As reported in the United States and the international press, the story was one of a profligate government that could not contain its spending, and make the necessary "hard choices" to build confidence among investors and lenders, including official creditors led by the International Monetary Fund. Indeed, the Fund precipitated the final crisis by refusing to disburse a scheduled $1.3 billion loan on December 5, 2001, because of "Argentina's inability to meet the targets under the zero deficit law."[1]

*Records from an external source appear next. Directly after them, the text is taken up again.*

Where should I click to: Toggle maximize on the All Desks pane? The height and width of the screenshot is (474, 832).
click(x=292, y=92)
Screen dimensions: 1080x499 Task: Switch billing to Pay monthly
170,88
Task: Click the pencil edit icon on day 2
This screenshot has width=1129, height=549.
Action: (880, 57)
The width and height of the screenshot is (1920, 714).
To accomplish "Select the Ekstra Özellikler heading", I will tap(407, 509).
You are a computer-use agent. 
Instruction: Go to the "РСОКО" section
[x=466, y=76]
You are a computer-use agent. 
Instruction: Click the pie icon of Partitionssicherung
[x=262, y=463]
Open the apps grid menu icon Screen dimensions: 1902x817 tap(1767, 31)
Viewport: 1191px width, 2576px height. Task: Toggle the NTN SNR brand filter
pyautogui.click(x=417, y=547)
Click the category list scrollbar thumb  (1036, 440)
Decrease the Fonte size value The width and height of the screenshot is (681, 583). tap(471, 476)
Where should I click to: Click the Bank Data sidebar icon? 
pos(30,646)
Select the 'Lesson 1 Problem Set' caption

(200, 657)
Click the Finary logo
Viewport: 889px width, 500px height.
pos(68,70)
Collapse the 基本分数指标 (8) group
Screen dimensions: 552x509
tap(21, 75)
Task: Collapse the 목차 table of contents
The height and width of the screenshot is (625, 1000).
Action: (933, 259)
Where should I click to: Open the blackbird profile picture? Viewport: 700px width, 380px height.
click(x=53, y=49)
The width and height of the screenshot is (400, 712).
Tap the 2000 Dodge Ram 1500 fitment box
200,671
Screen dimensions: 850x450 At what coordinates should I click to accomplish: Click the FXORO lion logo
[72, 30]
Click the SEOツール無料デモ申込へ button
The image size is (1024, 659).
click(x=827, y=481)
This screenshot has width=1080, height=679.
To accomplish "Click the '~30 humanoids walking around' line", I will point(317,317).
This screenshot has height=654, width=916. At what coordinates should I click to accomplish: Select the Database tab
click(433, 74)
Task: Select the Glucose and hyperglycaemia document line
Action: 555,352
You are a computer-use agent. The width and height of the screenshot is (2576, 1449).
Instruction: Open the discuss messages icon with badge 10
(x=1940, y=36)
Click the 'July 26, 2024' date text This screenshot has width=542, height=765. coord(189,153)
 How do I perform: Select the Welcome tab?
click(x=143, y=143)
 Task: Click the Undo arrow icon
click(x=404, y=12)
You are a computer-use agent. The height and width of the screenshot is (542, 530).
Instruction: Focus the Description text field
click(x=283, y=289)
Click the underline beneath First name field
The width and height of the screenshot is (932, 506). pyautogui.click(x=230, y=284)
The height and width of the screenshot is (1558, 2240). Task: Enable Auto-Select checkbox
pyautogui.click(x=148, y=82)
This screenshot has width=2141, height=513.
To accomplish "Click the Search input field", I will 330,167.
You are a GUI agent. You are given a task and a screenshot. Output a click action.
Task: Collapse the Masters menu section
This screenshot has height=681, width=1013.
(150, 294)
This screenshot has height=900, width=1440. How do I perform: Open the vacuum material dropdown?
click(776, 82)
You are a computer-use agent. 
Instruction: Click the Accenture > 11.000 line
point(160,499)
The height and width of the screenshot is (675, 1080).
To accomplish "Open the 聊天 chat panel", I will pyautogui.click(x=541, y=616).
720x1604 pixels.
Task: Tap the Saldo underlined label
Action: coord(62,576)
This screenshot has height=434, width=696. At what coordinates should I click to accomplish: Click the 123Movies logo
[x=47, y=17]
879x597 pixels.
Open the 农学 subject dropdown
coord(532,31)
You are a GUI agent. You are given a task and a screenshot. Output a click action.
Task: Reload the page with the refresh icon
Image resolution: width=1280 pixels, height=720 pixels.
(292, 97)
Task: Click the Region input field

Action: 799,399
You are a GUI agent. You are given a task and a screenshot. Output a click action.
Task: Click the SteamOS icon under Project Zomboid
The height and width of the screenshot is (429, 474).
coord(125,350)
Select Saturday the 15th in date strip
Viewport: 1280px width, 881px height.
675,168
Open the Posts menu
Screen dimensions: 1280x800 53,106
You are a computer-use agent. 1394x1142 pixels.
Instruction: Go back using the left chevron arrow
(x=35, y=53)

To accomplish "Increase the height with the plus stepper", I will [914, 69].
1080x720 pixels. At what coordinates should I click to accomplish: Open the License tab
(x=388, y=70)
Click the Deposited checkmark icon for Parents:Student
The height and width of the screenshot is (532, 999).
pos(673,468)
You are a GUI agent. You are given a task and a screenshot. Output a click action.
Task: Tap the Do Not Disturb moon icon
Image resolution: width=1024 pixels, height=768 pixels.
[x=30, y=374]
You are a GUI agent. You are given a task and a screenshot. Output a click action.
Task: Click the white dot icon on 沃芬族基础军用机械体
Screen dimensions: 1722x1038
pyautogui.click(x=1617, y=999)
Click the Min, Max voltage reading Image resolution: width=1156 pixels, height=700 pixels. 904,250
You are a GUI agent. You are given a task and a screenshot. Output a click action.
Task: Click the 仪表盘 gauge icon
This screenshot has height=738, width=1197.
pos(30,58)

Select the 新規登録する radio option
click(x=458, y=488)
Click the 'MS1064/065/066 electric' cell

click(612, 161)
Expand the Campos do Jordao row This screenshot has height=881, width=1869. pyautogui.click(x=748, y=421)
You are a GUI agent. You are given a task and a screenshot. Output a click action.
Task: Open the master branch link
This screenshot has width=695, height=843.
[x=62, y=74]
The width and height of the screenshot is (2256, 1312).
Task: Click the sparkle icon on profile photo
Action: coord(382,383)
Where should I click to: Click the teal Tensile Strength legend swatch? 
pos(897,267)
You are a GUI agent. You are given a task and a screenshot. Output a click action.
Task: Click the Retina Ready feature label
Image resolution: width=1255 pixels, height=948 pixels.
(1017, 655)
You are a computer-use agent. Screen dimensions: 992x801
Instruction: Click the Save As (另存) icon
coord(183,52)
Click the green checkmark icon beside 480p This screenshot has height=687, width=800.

As millions understand it, Argentina's credit card was cut off because it ran up too big of a tab and couldn't pay its bills. But the official numbers tell a very different story. It is the story of debt, inherited from the past, that was perhaps manageable until—through no fault of the debtor—interest rates on the country's borrowing increased. Higher interest payments, not increased spending, led to higher deficits. Growing deficits in turn created doubts about the overvalued exchange rate, which pushed interest rates still higher, creating larger deficits, in a hopeless spiral that ended in default and devaluation.

As will be seen below, policy failures played a role in Argentina's economic collapse. The most important mistake was the fixed exchange rate, which tied the Argentine peso to the US dollar. But the immediate cause of Argentina's crisis was a series of external shocks that were beyond its control, beginning with the US Federal Reserve Board's decision to raise interest rates in February of 1994. The effect of each of these shocks was much worse than it otherwise would have been, because of the fixed exchange rate. But the commonly believed story that the government could not accept a sufficient dose of the painful medicine of austerity, or spent its way into a hole, is not supported by the data.